Following a breakdown of negotiations over the business use of the name Lady A, the new Lady A (formerly Lady Antebellum) band has sued the old Lady A (Anita White) artiste over the rightful use of the name for their respective musical careers. The case was filed at the U.S. District Court for the Middle District of Tennessee, Billboard reports.
Anita White claimed she had been using the name Lady A for over 20 years of her musical career, and that she had recorded several albums and toured several countries under that trademarked name. The band group Lady Antebellum which consists of Hillary Scott, Charles Kelley, and David Haywood recently changed their band name to Lady A after the Black Lives Matter protests which attended the Minneapolis police killing of African-American George Floyd.
The group said they did not know the name Lady Antebellum had a slave reference to it, and that they are changing it to Lady A to underscore their support for racial equality. They said they were not aware that another singer had been using the name Lady A before they chose their name, even though they had used the name on an on-and-off basis in several musical promotions. They apologized to Anita White for the use of the name and tried to come to some sort of agreement after White flared up for the name.
Three weeks ago, both parties confirmed they held a private Zoom meeting and that they were moving forward to resolve the use of the name for the common good.

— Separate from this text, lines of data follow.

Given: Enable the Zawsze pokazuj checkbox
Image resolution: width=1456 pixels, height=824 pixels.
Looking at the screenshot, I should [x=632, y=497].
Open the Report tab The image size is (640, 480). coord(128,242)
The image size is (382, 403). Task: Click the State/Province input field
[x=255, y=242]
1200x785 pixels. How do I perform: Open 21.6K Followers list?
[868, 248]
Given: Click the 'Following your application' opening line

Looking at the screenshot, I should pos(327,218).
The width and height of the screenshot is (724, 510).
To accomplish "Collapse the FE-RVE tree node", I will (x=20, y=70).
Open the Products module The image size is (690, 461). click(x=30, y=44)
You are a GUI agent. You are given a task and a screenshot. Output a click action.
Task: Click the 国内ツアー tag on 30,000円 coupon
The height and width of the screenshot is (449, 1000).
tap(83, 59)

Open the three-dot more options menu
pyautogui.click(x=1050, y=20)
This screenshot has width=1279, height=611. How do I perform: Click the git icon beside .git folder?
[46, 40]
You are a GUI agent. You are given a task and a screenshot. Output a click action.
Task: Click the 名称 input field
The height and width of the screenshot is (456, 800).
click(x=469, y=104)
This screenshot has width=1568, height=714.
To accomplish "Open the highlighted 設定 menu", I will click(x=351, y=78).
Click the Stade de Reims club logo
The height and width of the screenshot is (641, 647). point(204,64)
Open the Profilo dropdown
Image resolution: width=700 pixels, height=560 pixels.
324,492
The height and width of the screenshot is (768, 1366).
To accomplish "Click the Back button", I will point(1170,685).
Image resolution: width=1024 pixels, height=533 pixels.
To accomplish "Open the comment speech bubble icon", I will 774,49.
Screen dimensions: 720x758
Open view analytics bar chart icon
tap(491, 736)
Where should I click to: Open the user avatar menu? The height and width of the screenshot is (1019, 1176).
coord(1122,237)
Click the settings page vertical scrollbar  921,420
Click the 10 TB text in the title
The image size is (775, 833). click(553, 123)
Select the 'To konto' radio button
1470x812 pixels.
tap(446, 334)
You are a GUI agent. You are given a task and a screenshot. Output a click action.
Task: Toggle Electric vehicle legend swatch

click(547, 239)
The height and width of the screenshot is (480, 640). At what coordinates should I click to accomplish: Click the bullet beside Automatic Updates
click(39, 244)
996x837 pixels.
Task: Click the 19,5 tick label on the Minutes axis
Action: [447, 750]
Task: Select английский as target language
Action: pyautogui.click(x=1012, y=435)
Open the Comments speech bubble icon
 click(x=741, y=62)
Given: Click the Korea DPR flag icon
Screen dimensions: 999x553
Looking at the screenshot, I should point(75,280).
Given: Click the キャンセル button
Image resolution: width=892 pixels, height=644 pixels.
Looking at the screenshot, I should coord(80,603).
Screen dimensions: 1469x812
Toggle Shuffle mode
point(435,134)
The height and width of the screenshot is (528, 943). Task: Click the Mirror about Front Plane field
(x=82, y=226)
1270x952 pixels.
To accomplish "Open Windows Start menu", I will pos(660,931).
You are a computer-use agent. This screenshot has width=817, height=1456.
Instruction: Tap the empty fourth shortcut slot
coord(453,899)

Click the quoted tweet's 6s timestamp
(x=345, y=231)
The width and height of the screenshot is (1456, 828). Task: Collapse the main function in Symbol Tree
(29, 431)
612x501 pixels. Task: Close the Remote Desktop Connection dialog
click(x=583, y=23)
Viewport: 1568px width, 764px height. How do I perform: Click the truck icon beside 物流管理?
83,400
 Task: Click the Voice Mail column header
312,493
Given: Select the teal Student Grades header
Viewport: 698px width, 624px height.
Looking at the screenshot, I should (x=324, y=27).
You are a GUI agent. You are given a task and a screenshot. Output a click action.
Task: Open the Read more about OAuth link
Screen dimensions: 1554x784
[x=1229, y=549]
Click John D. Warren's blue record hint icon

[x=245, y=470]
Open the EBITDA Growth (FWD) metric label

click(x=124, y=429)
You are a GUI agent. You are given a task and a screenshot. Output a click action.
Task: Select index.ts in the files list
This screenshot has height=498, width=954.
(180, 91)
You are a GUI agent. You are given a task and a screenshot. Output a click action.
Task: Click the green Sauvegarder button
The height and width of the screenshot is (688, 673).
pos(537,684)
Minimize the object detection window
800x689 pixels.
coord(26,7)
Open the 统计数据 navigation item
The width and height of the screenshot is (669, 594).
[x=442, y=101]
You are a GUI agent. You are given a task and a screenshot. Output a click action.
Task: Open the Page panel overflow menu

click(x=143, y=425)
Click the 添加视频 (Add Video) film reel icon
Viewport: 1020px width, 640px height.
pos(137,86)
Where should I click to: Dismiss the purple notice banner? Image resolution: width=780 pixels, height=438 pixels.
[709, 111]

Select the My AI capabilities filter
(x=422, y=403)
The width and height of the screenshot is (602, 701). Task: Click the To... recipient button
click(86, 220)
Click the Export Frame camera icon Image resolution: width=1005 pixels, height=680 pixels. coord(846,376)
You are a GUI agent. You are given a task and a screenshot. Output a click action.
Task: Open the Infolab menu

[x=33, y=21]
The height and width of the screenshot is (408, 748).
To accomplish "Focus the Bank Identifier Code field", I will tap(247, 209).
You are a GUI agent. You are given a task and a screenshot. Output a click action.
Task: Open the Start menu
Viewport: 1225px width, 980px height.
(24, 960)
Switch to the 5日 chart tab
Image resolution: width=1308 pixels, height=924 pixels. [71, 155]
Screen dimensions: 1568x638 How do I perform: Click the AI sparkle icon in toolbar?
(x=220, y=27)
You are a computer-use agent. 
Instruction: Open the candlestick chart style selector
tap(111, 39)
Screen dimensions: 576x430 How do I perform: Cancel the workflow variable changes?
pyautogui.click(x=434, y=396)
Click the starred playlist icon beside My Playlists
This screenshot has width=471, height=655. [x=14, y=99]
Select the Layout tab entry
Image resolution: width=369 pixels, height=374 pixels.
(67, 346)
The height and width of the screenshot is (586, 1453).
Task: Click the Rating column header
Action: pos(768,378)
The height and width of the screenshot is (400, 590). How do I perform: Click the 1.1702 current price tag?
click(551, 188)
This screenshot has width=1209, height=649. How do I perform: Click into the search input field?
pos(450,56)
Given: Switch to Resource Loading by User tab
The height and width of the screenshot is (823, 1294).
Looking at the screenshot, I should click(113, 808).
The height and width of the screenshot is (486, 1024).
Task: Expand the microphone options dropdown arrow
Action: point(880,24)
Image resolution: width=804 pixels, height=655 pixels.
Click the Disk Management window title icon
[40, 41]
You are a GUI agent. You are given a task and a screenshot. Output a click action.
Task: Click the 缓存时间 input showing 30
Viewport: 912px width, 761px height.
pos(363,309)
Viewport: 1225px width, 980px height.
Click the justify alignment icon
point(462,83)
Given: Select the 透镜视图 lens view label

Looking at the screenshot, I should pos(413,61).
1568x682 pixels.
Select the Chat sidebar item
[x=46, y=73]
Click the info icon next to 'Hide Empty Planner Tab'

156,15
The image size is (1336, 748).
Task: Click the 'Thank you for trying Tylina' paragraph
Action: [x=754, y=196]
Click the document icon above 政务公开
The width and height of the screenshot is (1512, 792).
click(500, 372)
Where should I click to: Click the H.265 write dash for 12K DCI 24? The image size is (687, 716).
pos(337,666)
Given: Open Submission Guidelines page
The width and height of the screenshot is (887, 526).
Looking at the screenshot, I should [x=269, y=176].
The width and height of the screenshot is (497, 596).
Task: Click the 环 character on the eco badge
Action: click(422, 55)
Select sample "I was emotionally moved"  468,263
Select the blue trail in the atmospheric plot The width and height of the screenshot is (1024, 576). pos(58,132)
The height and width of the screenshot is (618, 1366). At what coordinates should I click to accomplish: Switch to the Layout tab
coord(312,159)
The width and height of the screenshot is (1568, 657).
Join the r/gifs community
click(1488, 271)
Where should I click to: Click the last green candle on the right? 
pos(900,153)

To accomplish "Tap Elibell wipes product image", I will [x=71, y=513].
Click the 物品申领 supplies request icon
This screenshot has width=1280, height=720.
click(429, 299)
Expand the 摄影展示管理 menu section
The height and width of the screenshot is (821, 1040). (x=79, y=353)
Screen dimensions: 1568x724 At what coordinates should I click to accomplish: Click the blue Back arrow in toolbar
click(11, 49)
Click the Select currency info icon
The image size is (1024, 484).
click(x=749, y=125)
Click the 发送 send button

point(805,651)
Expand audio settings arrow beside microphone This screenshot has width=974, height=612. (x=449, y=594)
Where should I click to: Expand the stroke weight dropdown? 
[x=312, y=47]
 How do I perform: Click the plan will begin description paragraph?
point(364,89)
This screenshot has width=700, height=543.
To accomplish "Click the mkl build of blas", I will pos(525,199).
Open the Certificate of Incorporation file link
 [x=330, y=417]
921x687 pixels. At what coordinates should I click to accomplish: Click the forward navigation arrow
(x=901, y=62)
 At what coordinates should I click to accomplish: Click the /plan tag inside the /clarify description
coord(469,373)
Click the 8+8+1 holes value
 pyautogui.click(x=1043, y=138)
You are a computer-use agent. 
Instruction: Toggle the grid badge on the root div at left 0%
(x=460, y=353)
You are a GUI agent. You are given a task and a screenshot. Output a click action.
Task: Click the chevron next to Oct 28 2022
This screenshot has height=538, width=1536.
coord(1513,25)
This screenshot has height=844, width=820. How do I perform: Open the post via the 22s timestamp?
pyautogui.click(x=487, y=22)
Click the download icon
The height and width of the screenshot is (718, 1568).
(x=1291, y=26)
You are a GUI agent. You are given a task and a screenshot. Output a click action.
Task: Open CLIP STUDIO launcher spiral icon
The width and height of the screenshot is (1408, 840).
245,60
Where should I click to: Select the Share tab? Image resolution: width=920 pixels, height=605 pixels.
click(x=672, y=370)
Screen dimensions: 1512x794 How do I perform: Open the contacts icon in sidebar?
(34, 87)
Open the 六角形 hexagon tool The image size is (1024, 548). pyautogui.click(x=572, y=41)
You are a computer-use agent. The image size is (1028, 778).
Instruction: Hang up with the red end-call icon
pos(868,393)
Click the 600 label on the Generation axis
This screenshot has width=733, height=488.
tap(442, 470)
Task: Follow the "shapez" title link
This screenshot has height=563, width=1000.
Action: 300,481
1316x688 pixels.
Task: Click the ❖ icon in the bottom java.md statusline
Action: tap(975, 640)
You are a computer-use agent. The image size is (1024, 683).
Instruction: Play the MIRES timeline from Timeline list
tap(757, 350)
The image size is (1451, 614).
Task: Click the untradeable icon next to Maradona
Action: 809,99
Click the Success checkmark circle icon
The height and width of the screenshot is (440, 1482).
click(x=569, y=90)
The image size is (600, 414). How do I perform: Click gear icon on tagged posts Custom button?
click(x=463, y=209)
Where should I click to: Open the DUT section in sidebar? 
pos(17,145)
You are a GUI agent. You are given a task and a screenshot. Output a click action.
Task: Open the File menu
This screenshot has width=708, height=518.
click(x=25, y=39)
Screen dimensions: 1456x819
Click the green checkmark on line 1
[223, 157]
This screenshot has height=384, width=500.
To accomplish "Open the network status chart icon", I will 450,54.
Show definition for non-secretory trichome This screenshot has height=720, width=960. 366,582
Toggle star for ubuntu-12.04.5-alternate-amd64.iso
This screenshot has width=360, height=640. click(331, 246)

The band group stated that they even suggested writing and recording a song together with Anita and helping to promote her career in any way possible – for the rights to use the name Lady A together in their respective careers.
“We shared our stories, listened to each other, prayed and spent hours on the phone and text writing a song about this experience together,” the group wrote about the meeting with White. “We felt we had been brought together for a reason and saw this as living out the calling that brought us to make this change in the first place. We’re disappointed that we won’t be able to work together with Anita for that greater purpose.”
Things went north when White’s attorney contacted the group’s attorney and demanded a $10 million compensation in addition to writing and producing a song together. The band said they were taken aback by the development given the supposed cooperation they had received from White during their Zoom meeting, and so decided to head to the court to have the matter resolved by law.
“Today we are sad to share that our sincere hope to join together with Anita White in unity and common purpose has ended,” the group stated. “She and her team have demanded a $10 million payment, so reluctantly we have come to the conclusion that we need to ask a court to affirm our right to continue to use the name Lady A, a trademark we have held for many years.”
Investigations by Billboard revealed that Lady Antebellum applied to register the name Lady A for their musical career with the US Patent and Trademark Office in March 2010, and the request was granted in July 2011 when no person or entity objected to the use of the name. The band’s attorney insisted that White may have been using the name Lady A for her musical career, but she had never formally applied to have it trademarked unless she did it after the band got it trademarked.
The Lady A band is not asking the court to stop White from using the name or even asking for any damages, they are only requesting that both parties use the name for their respective musical careers.